Quote from: Summa Theologica, Second Part of the Second Part, Question 116
Article 1. Whether quarreling is opposed to the virtue of friendship or affability?

On the contrary, The Philosopher opposes quarreling to friendship (Ethic. iv, 6).

I answer that, Quarreling consists properly in words, when, namely, one person contradicts another's words. Now two things may be observed in this contradiction. For sometimes contradiction arises on account of the person who speaks, the contradictor refusing to consent with him from lack of that love which unites minds together, and this seems to pertain to discord, which is contrary to charity. Whereas at times contradiction arises by reason of the speaker being a person to whom someone does not fear to be disagreeable: whence arises quarreling, which is opposed to the aforesaid friendship or affability, to which it belongs to behave agreeably towards those among whom we dwell.
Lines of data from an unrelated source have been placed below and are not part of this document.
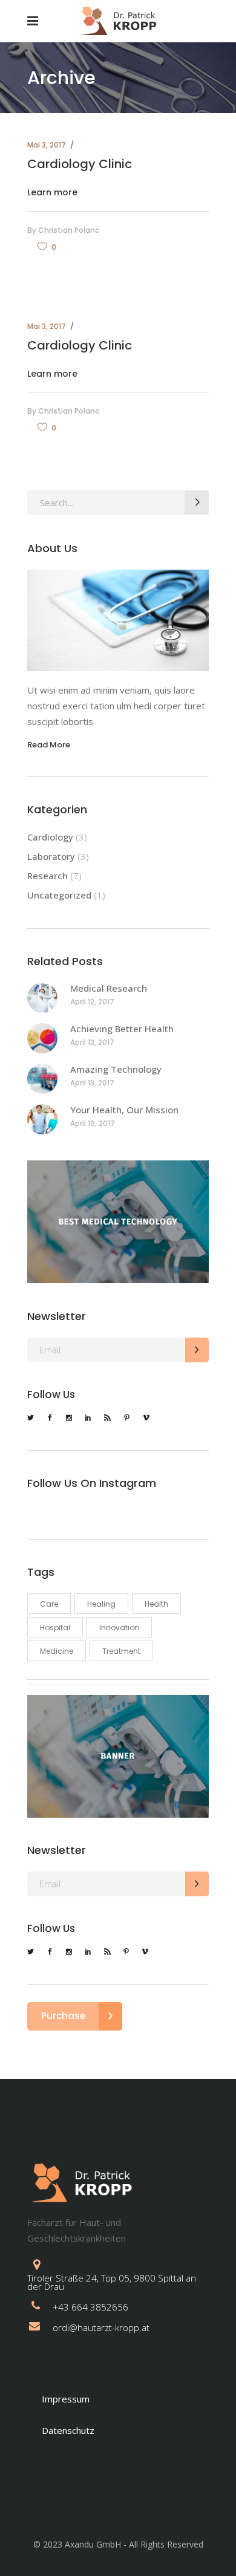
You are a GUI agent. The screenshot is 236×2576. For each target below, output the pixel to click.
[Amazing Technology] (42, 1079)
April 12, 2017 (92, 1002)
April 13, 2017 (92, 1042)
Hence the Philosopher says (Ethic. iv, 6) that "those who are opposed to everything with the intent of being disagreeable, and care for nobody, are said to be peevish and quarrelsome."

Article 2. Whether quarreling is a more grievous sin than flattery?

On the contrary, The more a sin is inconsistent with the spiritual state, the more it appears to be grievous. Now quarreling seems to be more inconsistent with the spiritual state: for it is written (1 Timothy 3:2-3) that it "behooveth a bishop to be . . . not quarrelsome"; and (2 Timothy 3:24): "The servant of the Lord must not wrangle." Therefore quarreling seems to be a more grievous sin than flattery.

I answer that, We can speak of each of these sins in two ways. On one way we may consider the species of either sin, and thus the more a vice is at variance with the opposite virtue the more grievous it is. Now the virtue of friendship has a greater tendency to please than to displease: and so the quarrelsome man, who exceeds in giving displeasure sins more grievously than the adulator or flatterer, who exceeds in giving pleasure. On another way we may consider them as regards certain external motives, and thus flattery sometimes more grievous, for instance when one intends by deception to acquire undue honor or gain: while sometimes quarreling is more grievous; for instance, when one intends either to deny the truth, or to hold up the speaker to contempt.